Murphy swallowed but didn’t look at the vampire. LeBlanc’s uncomplicated mental attack might be simple for a wizard to defeat, but any normal human being would probably be gone before they realized their minds were under attack. Instead of answering, she asked a question of her own. “Why?”

“Why what?”

“Why do this? Why experiment on making people fall in love?”

LeBlanc arched an eyebrow. “Isn’t it obvious?”

I sucked in a short breath, realizing what was happening. “The White Court,” I said.

The Whites were a different breed of vampire than the Reds, feeding on the life-essence of their victims, generally through seduction. Genuine love and genuine tokens of love were their kryptonite, their holy water. The love of another human being in an intimate relationship sort of rubbed off on you, making the very touch of your skin anathema to the White Court.

LeBlanc smiled at me. “Granted, there are some aberrant effects from time to time. But so far, that’s been a very small percentage of the test pool. And the survivors are, as you yourself have experienced, perfectly happy. They have a love that most of your kind seldom find and even more infrequently keep. There are no victims here, wizard.”

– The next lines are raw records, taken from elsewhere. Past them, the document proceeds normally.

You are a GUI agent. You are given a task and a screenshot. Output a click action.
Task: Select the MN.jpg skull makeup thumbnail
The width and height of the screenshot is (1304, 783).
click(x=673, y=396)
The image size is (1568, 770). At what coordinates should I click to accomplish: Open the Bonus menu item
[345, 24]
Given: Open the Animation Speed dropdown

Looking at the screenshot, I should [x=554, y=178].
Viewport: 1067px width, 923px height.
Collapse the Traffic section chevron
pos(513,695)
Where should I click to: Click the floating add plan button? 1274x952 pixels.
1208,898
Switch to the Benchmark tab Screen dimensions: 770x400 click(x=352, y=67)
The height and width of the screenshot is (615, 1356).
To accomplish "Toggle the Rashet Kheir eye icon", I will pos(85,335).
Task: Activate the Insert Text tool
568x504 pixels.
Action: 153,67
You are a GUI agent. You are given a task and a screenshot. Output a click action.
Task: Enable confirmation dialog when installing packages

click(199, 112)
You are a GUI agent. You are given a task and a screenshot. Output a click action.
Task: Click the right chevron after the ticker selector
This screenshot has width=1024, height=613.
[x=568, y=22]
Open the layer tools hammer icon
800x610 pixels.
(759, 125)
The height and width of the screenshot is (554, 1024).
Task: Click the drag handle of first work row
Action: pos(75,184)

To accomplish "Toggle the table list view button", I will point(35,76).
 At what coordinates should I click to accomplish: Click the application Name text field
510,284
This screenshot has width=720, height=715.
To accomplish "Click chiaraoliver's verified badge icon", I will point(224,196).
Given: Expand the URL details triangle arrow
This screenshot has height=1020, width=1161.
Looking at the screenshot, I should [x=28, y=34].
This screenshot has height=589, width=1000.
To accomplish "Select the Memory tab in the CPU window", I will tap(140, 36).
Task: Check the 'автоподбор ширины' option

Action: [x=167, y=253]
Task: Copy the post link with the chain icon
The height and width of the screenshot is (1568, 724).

“Oh,” I said. “Right. Except for the victims.”

LeBlanc exhaled. “Mortals are like mayflies, wizard. They live a brief time and then they are gone. And those who have died because of my work at least died after days or weeks of perfect bliss. There are many who ended a much longer life with less. What I’m doing here has the potential to protect mortalkind from the White Court forever.”

“It isn’t genuine love if it’s forced upon someone,” Murphy said, her tone harsh.

“No,” LeBlanc said. “But I believe that the real thing will very easily grow from such a foundation of companionship and happiness.”

“Gosh, you’re noble,” I said.

LeBlanc’s eyes sparkled with something ugly.

“You’re doing this to get rid of the competition,” I said. “And, hell, maybe to try to increase the world’s population. Make more food.”

The vampire regarded me levelly. “There are multiple motivations behind the work,” she said. “Many of my Court agreed to the logic you cite when they would never have supported the idea of strengthening and defending mortals.”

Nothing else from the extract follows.